On March 24, 2026, a backdoored Python library silently harvested API keys from thousands of AI agent deployments. Hermes Agent was one of the projects affected. Here is what happened, what it cost, and how to protect your business.

A
Amine Afia@eth_chainId
9 min read

On March 24, 2026, a threat actor group called TeamPCP published two backdoored versions of LiteLLM, a Python library used by hundreds of thousands of AI agent deployments to route requests across LLM providers. The malicious code silently harvested API keys, cloud credentials, SSH keys, and database passwords from every machine where the compromised package was installed. Hermes Agent, one of the most popular open-source AI agent frameworks, depended on LiteLLM. So did many other projects your business may rely on.

This was not a theoretical vulnerability. It was a live credential theft operation that ran for approximately five hours before being detected. If you are running AI agents in your business today, or considering it, this incident is a case study in the risks you need to manage. Here is what happened, who was affected, and the concrete steps that separate protected businesses from exposed ones.

What Actually Happened: The Kill Chain in Plain Language

The attack did not start with LiteLLM. It started five days earlier with Trivy, a widely used security scanner. On March 19, TeamPCP compromised Trivy's code distribution on GitHub by exploiting a misconfigured automation workflow. From there, they stole publishing credentials that gave them access to other projects, including LiteLLM.

Think of it like a locksmith getting robbed. The thief did not break into your office directly. They broke into the locksmith's shop, copied your keys, and then walked through your front door.

On March 24, TeamPCP used the stolen credentials to publish LiteLLM versions 1.82.7 and 1.82.8 to PyPI (Python's package registry, similar to an app store for developers). These versions contained a hidden file that ran automatically whenever Python started on the infected machine. The payload did three things:

  1. Credential harvesting: It searched for and collected API keys, cloud provider credentials (AWS, Google Cloud, Azure), SSH keys, database passwords, and any secrets stored in environment files.
  2. Lateral movement: It probed for Kubernetes configurations, allowing attackers to pivot from one compromised machine to other systems in the same infrastructure.
  3. Persistent backdoor: It installed a mechanism for remote code execution, giving attackers ongoing access even after the initial malicious package was removed.

LiteLLM receives roughly 3.4 million downloads per day. The backdoored versions were live for about five hours. TeamPCP claims to have exfiltrated over 300 GB of compressed credentials, affecting an estimated 500,000 corporate identities, though these numbers are unverified.

Key Takeaway

The attack did not exploit a flaw in AI technology. It exploited the software supply chain: the chain of dependencies that every modern application relies on. If your AI agent uses third-party libraries (and they all do), you are exposed to this class of risk. The question is whether you have protections in place.
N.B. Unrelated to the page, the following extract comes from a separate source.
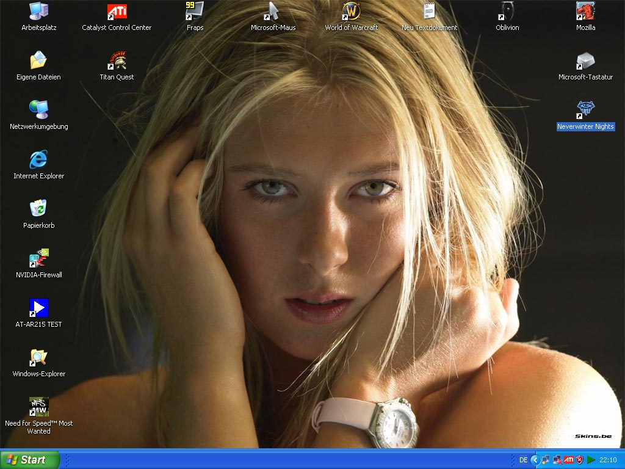Open the Internet Explorer icon

click(x=38, y=160)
Why AI Agent Frameworks Are Uniquely Vulnerable

A traditional web application might store one or two API keys. An AI agent framework like Hermes Agent or OpenClaw typically stores credentials for multiple LLM providers (OpenAI, Anthropic, Google), messaging platforms (Telegram, Slack, Discord), databases, and cloud services. That concentration makes AI agent deployments exceptionally high-value targets.
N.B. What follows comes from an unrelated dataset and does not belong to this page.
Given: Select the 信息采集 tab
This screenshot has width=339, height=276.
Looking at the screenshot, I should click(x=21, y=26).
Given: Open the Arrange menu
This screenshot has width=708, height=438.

The LiteLLM incident illustrates this perfectly. LiteLLM exists specifically to connect to many AI providers through a single interface. Every machine running LiteLLM likely had multiple provider API keys configured. One compromised dependency gave attackers access to all of them simultaneously.
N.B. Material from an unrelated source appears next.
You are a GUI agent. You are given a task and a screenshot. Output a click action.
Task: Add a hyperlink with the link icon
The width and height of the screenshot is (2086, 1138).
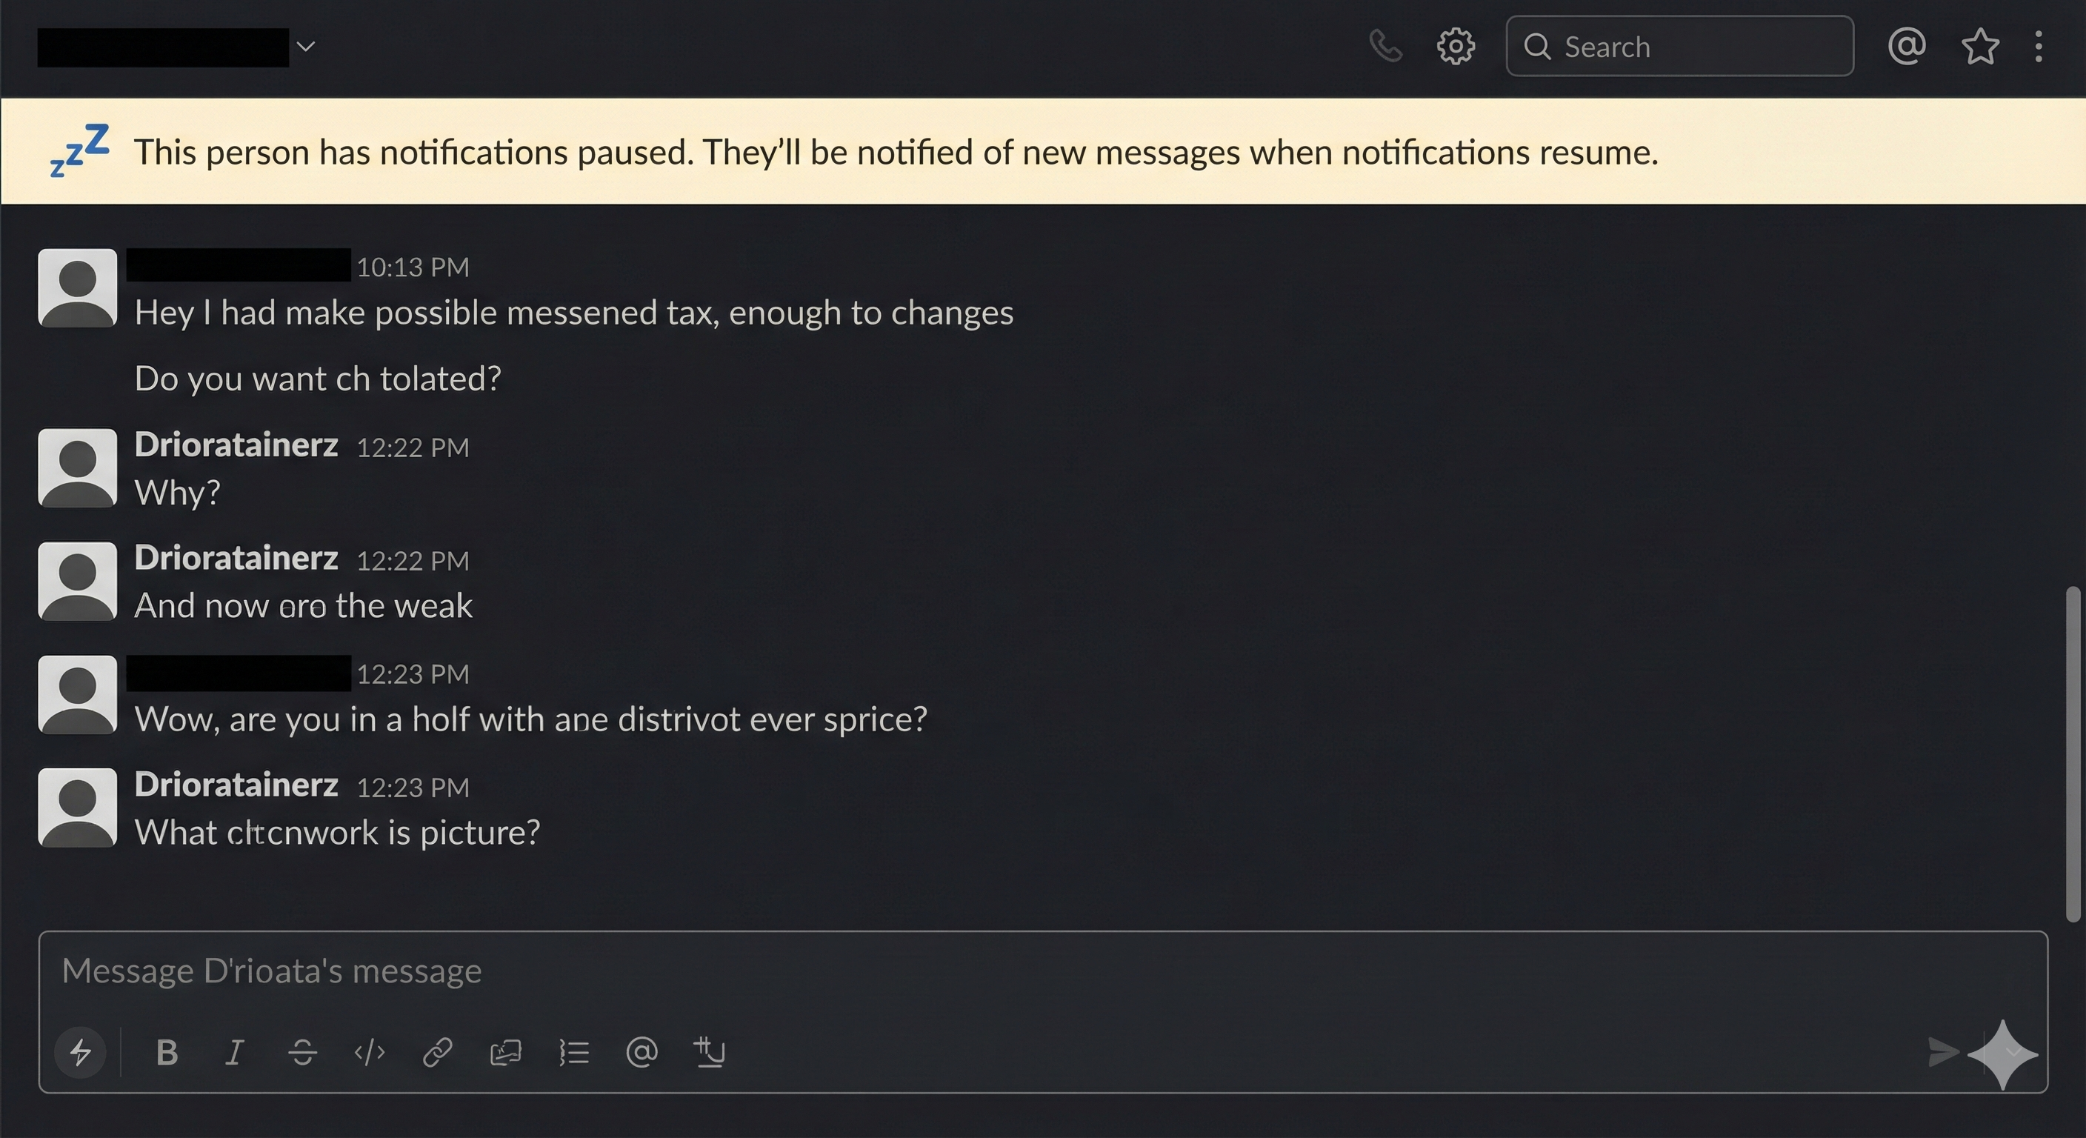coord(437,1052)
This is not unique to Hermes Agent. Earlier in 2026, security researchers found 1,184 malicious "skills" (plugins that extend agent capabilities) across popular agent skill repositories. Snyk identified 1,467 malicious payloads in a study of agent skill supply chains. The pattern is clear: wherever AI agents aggregate credentials and capabilities, attackers follow.

The Cost of a Supply Chain Breach: Real Numbers

If you are a founder evaluating whether supply chain security is worth your attention, here are the numbers.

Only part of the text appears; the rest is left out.